Neste sentido, Mahony afirma que na formação do analista falta estudar e atentar para a "cena da comunicação profissional pública”, a comunicação de trabalhos entre colegas, que ele contrapõe à "cena ele comunicação terapêu­tica", o estudo da prática entre analista e paciente, esta sim, bem estudada.

A respeito das divergentes leituras de Freud, problema tão atual, diz Mahony: "A leitura de Freud em oposição à leitura de outros colegas é uma questão especialmente complicada dadas as transferências que possamos ter com ele, com os temas de seus escritos, com seus interlocutores imaginários e com a instituição psicanalítica.
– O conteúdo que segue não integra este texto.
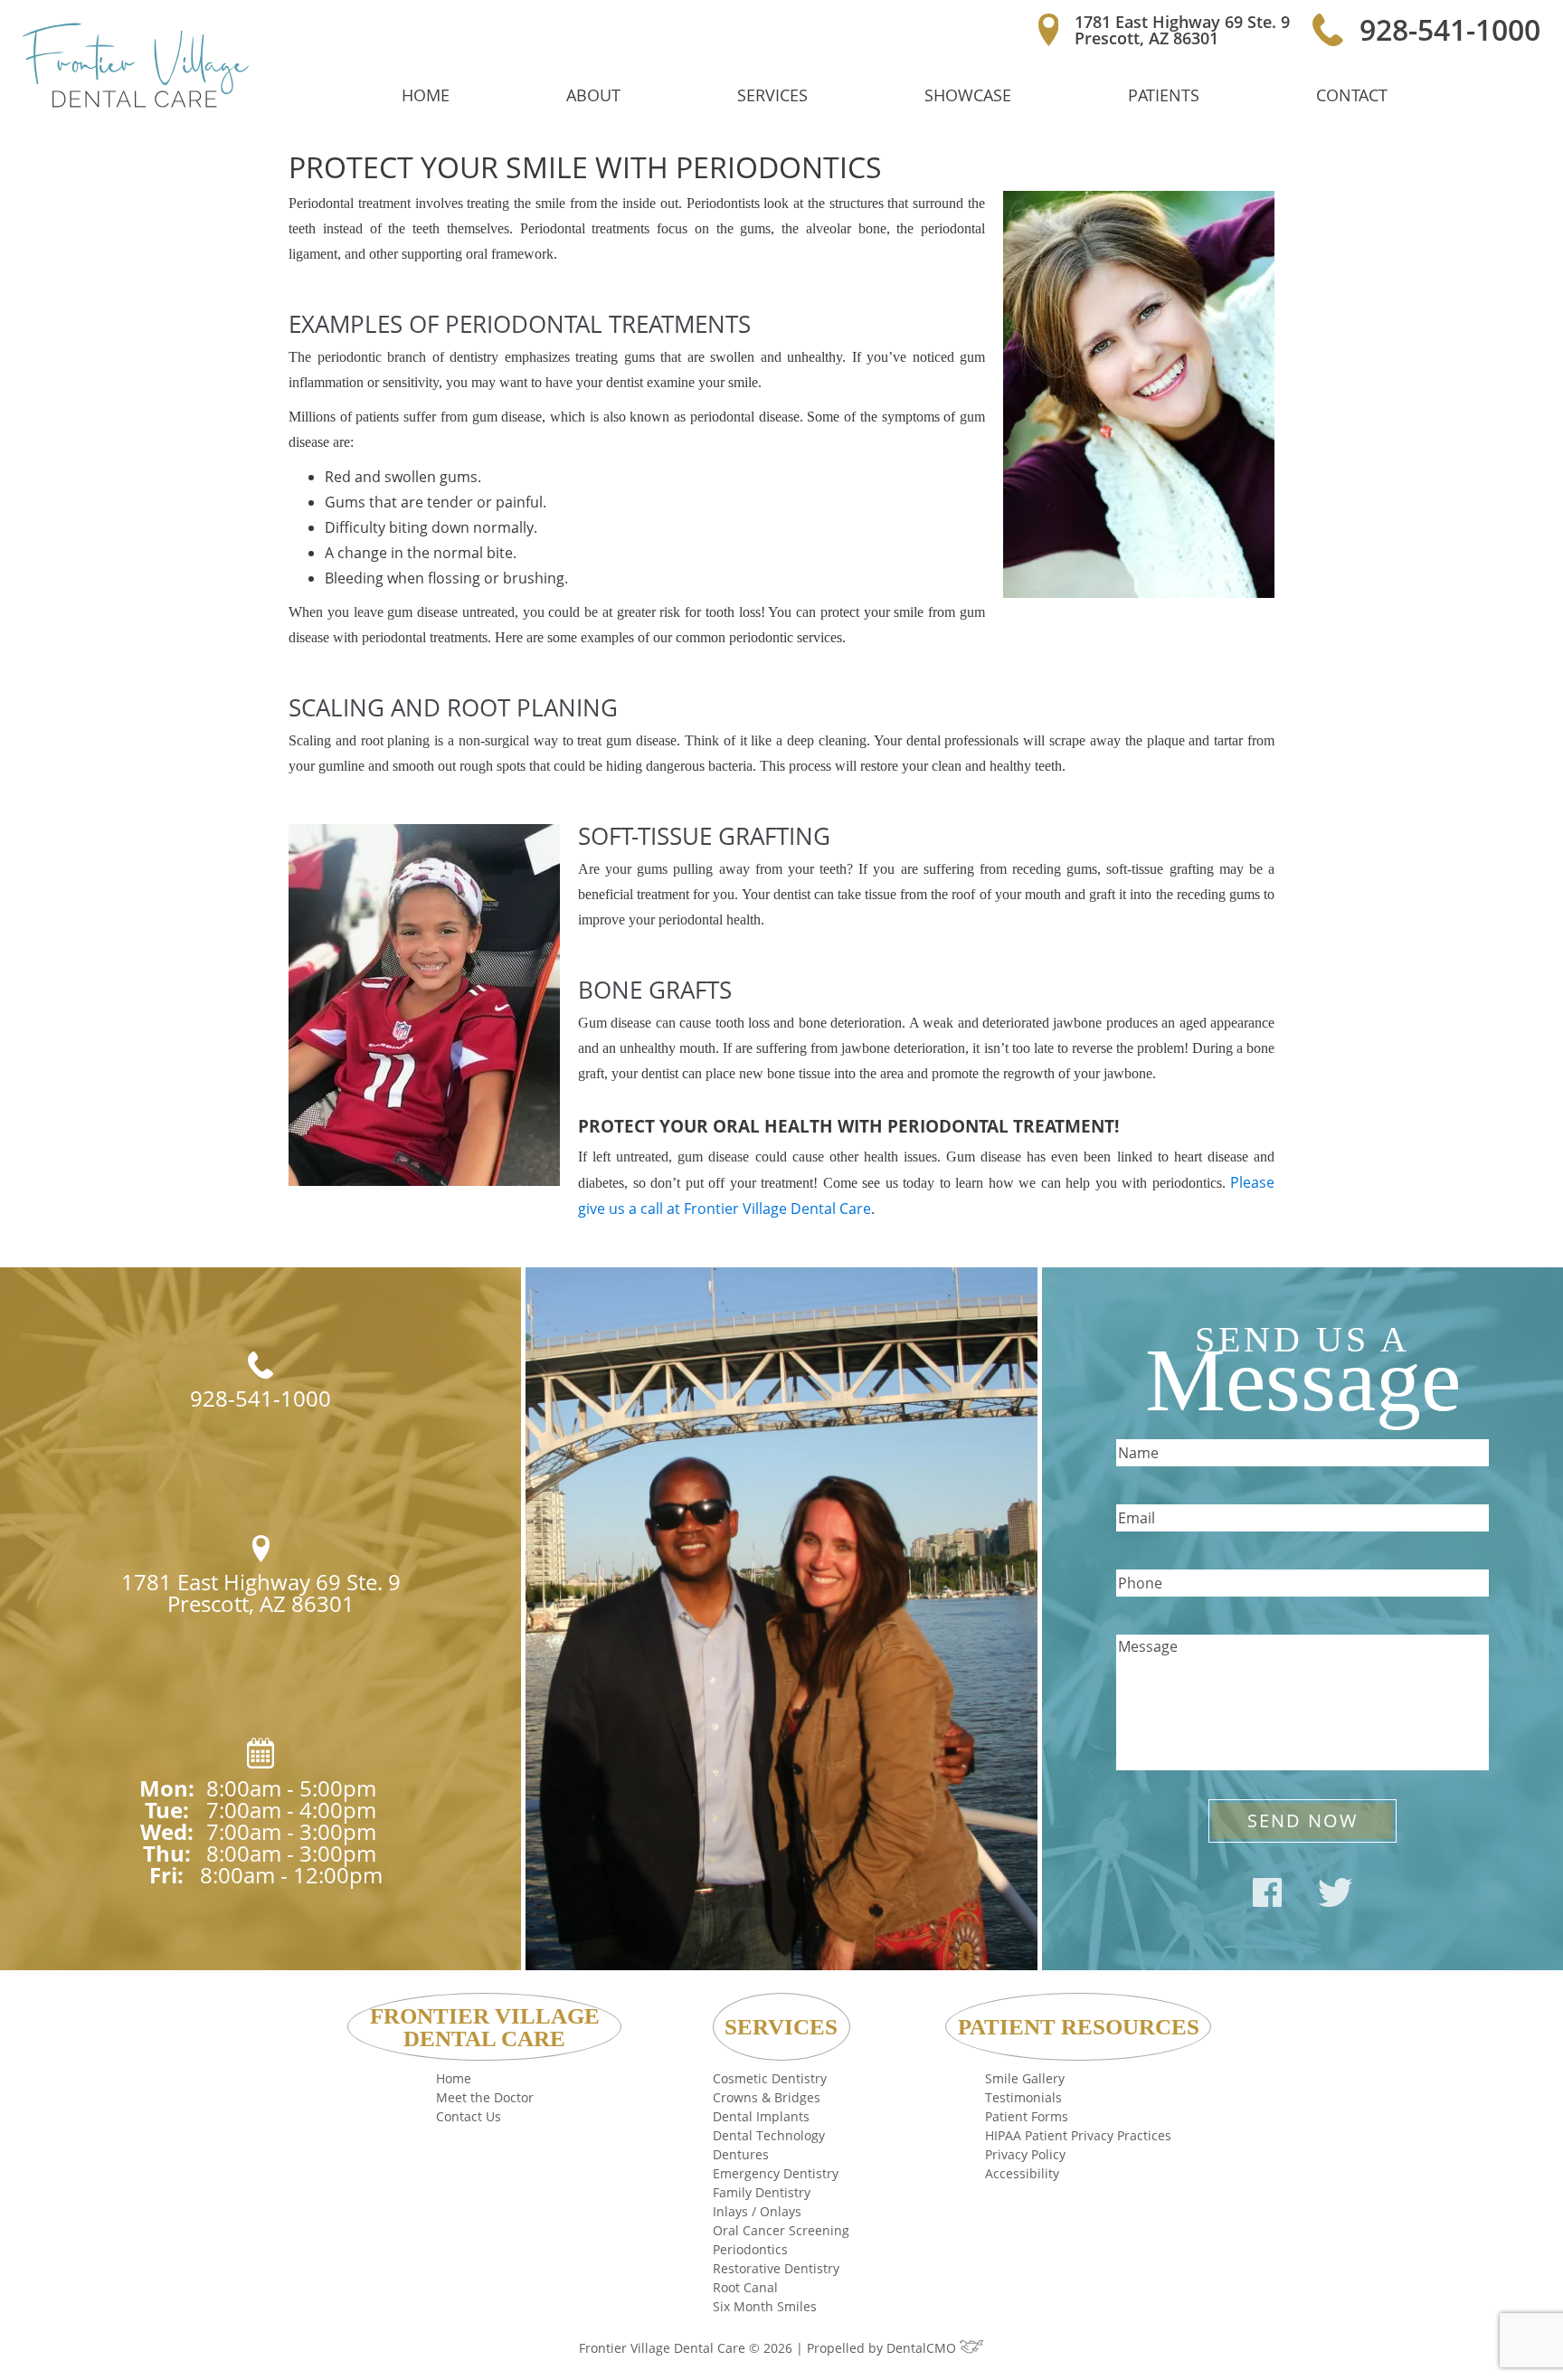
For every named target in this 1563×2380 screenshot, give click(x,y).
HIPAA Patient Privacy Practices (1078, 2135)
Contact (1352, 95)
Quem sabe, com o tempo, as diversas lei­turas de Freud passarão a ser classificadas por século ou nação, como tem acontecido com a Bíblia e Shakespeare (o Shakespeare espanhol, o Shakespeare do século XVIII e assim por diante). Talvez a rivalidade ressentida que se vê entre as interpretações do “Freud francês” e do Freud anglo-americano" servirá. para futura reflexão das psicopatologias possíveis da leitura de Freud, permitindo distinguir-se, entre outros tipos, as leituras hitéricas, obsessivas, narcisistas, fetichistas e de outras espécies”

Com isso Mahony assinala a importante e inevitável presença da transferência pessoal e institucional que marca a leitura de Freud, obstaculizando-a , transformando-a num sintoma, ao mesmo tempo que atribui, corretamen­te, ao texto freudiano uma grandeza e uma profundidade inesgotáveis, uma atemporalidade (como a do inconsciente) que no correr da História possibili­taria divergentes leituras, enfoques diferentes, em perpétuo reflorescer, como o grande Bardo, de quem Freud era grande admirador.

"Freud e o Homem dos Ratos”, de Patrick Mahony é de grande interesse não só para analistas mas para todos aqueles interessados na cultura e na aventura humana. Pena que num livro onde a linguagem e o estilo são tão importan­tes, a tradução - apesar de muito esforçada - não tem a inspiração e o brilho que seriam desejáveis no caso.